▸ **DIRECTIONS FOR THIS TASK**
Copy all of the data below without altering a single line.

(Extracted records)

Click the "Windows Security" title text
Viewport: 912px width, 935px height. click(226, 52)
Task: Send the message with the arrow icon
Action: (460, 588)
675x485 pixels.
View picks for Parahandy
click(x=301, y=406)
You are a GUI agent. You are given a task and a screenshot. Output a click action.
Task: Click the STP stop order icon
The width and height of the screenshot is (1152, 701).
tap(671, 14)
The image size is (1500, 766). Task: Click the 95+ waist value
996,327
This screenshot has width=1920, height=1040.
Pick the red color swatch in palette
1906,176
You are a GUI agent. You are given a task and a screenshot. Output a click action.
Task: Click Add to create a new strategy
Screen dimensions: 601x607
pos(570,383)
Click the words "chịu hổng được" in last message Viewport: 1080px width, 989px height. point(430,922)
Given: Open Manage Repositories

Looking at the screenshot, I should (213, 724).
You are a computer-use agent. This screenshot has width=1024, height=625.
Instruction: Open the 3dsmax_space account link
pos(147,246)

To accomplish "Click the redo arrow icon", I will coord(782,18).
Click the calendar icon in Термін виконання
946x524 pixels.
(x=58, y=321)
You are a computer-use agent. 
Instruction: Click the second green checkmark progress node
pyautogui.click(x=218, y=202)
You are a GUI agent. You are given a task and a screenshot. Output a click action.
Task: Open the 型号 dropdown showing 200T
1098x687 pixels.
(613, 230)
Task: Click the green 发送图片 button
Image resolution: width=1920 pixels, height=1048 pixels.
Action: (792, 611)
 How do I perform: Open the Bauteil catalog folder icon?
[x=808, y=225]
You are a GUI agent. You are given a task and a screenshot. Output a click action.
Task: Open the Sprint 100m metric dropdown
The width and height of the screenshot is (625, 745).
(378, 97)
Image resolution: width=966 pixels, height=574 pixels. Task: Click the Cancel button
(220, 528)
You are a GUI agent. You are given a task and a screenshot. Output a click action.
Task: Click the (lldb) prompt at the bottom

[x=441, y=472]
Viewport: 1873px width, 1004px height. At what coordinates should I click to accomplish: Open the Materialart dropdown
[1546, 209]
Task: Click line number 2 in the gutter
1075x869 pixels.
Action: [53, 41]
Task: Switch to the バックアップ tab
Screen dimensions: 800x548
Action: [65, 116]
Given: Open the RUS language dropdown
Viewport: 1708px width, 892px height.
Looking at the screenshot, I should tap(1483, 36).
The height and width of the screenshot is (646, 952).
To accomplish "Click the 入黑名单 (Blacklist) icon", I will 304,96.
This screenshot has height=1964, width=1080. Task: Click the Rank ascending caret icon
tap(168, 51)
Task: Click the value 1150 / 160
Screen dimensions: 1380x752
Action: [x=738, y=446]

▸ **ANSWER SPACE**
Click the "Windows Security" title text
Viewport: 912px width, 935px height. click(226, 52)
Task: Send the message with the arrow icon
Action: (460, 588)
675x485 pixels.
View picks for Parahandy
click(x=301, y=406)
You are a GUI agent. You are given a task and a screenshot. Output a click action.
Task: Click the STP stop order icon
The width and height of the screenshot is (1152, 701).
tap(671, 14)
The image size is (1500, 766). Task: Click the 95+ waist value
996,327
This screenshot has width=1920, height=1040.
Pick the red color swatch in palette
1906,176
You are a GUI agent. You are given a task and a screenshot. Output a click action.
Task: Click Add to create a new strategy
Screen dimensions: 601x607
pos(570,383)
Click the words "chịu hổng được" in last message Viewport: 1080px width, 989px height. point(430,922)
Given: Open Manage Repositories

Looking at the screenshot, I should (213, 724).
You are a computer-use agent. This screenshot has width=1024, height=625.
Instruction: Open the 3dsmax_space account link
pos(147,246)

To accomplish "Click the redo arrow icon", I will coord(782,18).
Click the calendar icon in Термін виконання
946x524 pixels.
(x=58, y=321)
You are a computer-use agent. 
Instruction: Click the second green checkmark progress node
pyautogui.click(x=218, y=202)
You are a GUI agent. You are given a task and a screenshot. Output a click action.
Task: Open the 型号 dropdown showing 200T
1098x687 pixels.
(613, 230)
Task: Click the green 发送图片 button
Image resolution: width=1920 pixels, height=1048 pixels.
Action: (792, 611)
 How do I perform: Open the Bauteil catalog folder icon?
[x=808, y=225]
You are a GUI agent. You are given a task and a screenshot. Output a click action.
Task: Open the Sprint 100m metric dropdown
The width and height of the screenshot is (625, 745).
(378, 97)
Image resolution: width=966 pixels, height=574 pixels. Task: Click the Cancel button
(220, 528)
You are a GUI agent. You are given a task and a screenshot. Output a click action.
Task: Click the (lldb) prompt at the bottom

[x=441, y=472]
Viewport: 1873px width, 1004px height. At what coordinates should I click to accomplish: Open the Materialart dropdown
[1546, 209]
Task: Click line number 2 in the gutter
1075x869 pixels.
Action: [53, 41]
Task: Switch to the バックアップ tab
Screen dimensions: 800x548
Action: [65, 116]
Given: Open the RUS language dropdown
Viewport: 1708px width, 892px height.
Looking at the screenshot, I should tap(1483, 36).
The height and width of the screenshot is (646, 952).
To accomplish "Click the 入黑名单 (Blacklist) icon", I will 304,96.
This screenshot has height=1964, width=1080. Task: Click the Rank ascending caret icon
tap(168, 51)
Task: Click the value 1150 / 160
Screen dimensions: 1380x752
Action: [x=738, y=446]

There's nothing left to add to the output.